Failures In Care Provided By Mental Health Services
Deputy Health and Disability Commissioner Dr Vanessa Caldwell has today released a report finding Counties Manukau District Health Board (CMDHB) (now Te Whatu Ora Counties Manukau) and a Community Mental Health Service (CMHS) [1] breached the Code of Health and Disability Services Consumers’ Rights (the Code) for their care of a woman in her twenties.
The woman had a history of self-harming and life-threatening behaviour and was admitted to the CMHS acute respite facility for a seven-day stay, which was later extended. During her stay, the woman struggled with low mood and suicidal thoughts and sadly was later found deceased in her room.
The agreement between CMDHB and the CMHS stated that CMDHB was responsible for the clinical treatment of clients. The crisis management plan developed by clinical staff at CMDHB, along with other information gathered by the clinical team, including possible withdrawal management support, should have been appropriately and consistently documented to assist the Peer Support Specialists at CMHS to appropriately manage the woman’s care.
Dr Caldwell found the failure by CHDHB to ensure up-to-date and accurate information was recorded in the woman’s care plans represented a failure to ensure cooperation and coordination of care and breached Right 4(5) of the Code.
Dr Caldwell also identified shortcomings in the clinical care provided to the woman. This included the lack of a face-to-face psychiatric assessment prior to making the decision for her to stay at CMHS, as opposed to her moving to a secure in-patient facility, and failure of the clinical team to appropriately consult at key points in her care.
Dr Caldwell said, "I consider that cumulatively these shortcomings represent a service delivery failure, for which ultimately Te Whatu Ora Counties Manukau is responsible." Accordingly, Dr Caldwell found Te Whatu Ora Counties Manukau breached Right 4(1) for failing to provide services with reasonable care and skill.
Dr Caldwell was critical of CMHS’ process of conducting wellbeing checks. She noted the inconsistent and sometimes incomplete approach by staff to hourly observations and the lack of robust recording of the checks.
Dr Caldwell made several recommendations for Te Whatu Ora Counties Manukau, including that they conduct an audit to ensure that residents at the CMHS each have a single collaborative care plan developed which is current and well understood by care teams and that they provide suitably trained staff to undertake on-site reviews and improve communication between clinical leads and respite staff.

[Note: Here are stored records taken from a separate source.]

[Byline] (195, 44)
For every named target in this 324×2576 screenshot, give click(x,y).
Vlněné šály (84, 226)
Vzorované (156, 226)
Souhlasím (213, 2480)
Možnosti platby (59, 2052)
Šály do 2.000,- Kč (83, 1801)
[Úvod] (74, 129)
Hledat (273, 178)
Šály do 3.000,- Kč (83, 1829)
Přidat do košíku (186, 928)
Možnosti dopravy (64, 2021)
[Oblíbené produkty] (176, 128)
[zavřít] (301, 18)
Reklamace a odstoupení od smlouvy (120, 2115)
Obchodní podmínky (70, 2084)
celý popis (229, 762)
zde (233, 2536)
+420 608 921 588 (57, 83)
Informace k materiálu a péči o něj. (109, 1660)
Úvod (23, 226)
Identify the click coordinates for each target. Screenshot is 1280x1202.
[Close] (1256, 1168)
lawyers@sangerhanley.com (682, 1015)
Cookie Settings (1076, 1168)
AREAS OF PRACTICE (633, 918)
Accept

Her recommendations for CMHS included that they consider developing policy and procedures to support staff in effective management of patients with known drug or alcohol misuse and provide training to staff on strategies to support effective management of certain disorders.
Both CMDHB and CMHS have made changes to their processes following these events.
[1] CMHS was contracted by CMDHB Mental Health Services (MHS). It provides 24/7 support for guests with an acute episode of mental illness, as an alternative to inpatient admission.